Le rapport sur les crimes de masse français au Cameroun remis à Emmanuel Macron et Paul Biya

Ce rapport de  plus de 1000 pages s'est basé sur les travaux déjà existants, des archives déclassifiées, des témoignages et des enquêtes de terrain.

Une commission de sept historiens camerounais et sept français a remis au chef de l’État camerounais, Paul Biya, et au président français Emmanuel Macron en janvier 2025 un rapport sur le rôle de la France au Cameroun de 1945 à 1971, avant et après l’indépendance de 1960. Ce rapport de  plus de 1 000 pages s’est basé sur les travaux déjà existants, des archives déclassifiées, des témoignages et des enquêtes de terrain.

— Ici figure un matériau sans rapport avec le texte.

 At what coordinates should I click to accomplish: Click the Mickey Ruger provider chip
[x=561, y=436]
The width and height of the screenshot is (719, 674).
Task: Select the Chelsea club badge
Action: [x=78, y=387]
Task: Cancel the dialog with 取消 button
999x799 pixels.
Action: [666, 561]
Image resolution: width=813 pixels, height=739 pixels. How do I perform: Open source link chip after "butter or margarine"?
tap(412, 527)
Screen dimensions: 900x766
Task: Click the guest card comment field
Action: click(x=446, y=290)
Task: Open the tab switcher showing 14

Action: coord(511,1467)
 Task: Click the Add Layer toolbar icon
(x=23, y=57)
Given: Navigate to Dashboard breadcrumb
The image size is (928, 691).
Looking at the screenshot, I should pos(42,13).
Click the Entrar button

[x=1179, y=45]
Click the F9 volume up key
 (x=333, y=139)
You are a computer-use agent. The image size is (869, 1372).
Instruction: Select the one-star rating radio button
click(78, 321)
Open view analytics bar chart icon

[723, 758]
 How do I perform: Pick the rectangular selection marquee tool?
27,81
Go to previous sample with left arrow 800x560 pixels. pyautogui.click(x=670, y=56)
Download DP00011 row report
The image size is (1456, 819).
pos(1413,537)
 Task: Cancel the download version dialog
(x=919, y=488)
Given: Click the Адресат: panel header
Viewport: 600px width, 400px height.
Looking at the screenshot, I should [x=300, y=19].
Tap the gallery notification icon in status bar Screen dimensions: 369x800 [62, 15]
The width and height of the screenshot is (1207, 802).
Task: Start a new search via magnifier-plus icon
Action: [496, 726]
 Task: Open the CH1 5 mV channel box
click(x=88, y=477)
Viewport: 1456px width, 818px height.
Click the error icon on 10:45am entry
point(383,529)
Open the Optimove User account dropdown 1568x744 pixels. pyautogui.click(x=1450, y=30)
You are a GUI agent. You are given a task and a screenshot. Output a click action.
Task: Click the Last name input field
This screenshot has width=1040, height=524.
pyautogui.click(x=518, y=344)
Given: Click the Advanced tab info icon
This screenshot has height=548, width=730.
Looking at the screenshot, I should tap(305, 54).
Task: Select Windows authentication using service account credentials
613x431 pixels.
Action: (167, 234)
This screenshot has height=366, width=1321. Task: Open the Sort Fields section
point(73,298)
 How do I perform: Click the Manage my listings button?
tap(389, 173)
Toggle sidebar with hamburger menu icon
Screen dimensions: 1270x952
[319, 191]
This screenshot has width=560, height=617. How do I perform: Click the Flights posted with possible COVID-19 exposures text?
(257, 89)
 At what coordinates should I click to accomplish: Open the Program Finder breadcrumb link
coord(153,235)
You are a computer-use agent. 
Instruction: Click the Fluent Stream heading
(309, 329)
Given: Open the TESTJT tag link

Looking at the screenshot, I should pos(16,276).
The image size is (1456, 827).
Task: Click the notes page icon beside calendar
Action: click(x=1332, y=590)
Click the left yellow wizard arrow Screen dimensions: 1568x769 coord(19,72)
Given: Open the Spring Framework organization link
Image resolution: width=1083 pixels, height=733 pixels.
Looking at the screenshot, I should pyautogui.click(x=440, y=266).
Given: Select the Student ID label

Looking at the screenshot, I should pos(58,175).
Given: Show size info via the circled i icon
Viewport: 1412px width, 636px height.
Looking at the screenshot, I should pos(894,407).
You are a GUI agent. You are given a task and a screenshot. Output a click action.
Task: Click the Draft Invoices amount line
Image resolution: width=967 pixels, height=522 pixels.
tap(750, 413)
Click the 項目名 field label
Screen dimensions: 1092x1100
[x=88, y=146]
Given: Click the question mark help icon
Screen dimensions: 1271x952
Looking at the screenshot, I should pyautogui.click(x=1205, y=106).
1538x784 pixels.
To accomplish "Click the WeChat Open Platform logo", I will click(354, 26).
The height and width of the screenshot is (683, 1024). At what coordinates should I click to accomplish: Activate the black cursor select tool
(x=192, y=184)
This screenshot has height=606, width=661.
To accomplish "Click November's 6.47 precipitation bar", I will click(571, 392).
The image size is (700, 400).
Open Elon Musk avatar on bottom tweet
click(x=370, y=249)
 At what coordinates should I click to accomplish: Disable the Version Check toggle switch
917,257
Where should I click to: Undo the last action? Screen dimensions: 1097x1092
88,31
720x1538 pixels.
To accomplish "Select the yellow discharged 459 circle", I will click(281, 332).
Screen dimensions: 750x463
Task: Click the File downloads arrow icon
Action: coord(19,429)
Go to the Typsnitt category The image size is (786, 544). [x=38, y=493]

La guerre du Cameroun, de 1955 à 1971, est la guerre d’indépendance du Cameroun menée par l’Union des populations du Cameroun (l’UPC) jusqu’en 1960 contre les troupes coloniales françaises, qui ensuite se transforma en répression de l’UPC par les forces armées du nouvel État camerounais devenu indépendant, jusqu’en 1971 , avec le concours déterminant de l’armée française. Cette guerre « aux origines de la Françafrique » est très longtemps restée occultée par la France.

La France s’est d’abord mobilisée pour combattre l’influence grandissante de l’UPC. La formation nationaliste dissoute en 1955 par le pouvoir colonial français verra ensuite ses maquis réprimés dans le sang. Nombre de militants de l’UPC. dont le leader indépendantiste Ruben Um Nyobe, ont été éliminés par l’armée française.

La commission revient en particulier sur le massacre d’Ekité le 31 décembre 1956. En croisant les archives militaires et les témoignages de proches des victimes, le travail des historiens permet de « déconstruire le récit officiel, qui présentait cette violence collective comme une contre-attaque légitime, alors qu’elle relève d’un assaut à l’encontre de civils désarmés ». « Cette première phase de violences extrêmes se solde par l’enracinement de la guerre, alors que les autorités coloniales maintiennent une forte répression judiciaire et politique », constate le rapport.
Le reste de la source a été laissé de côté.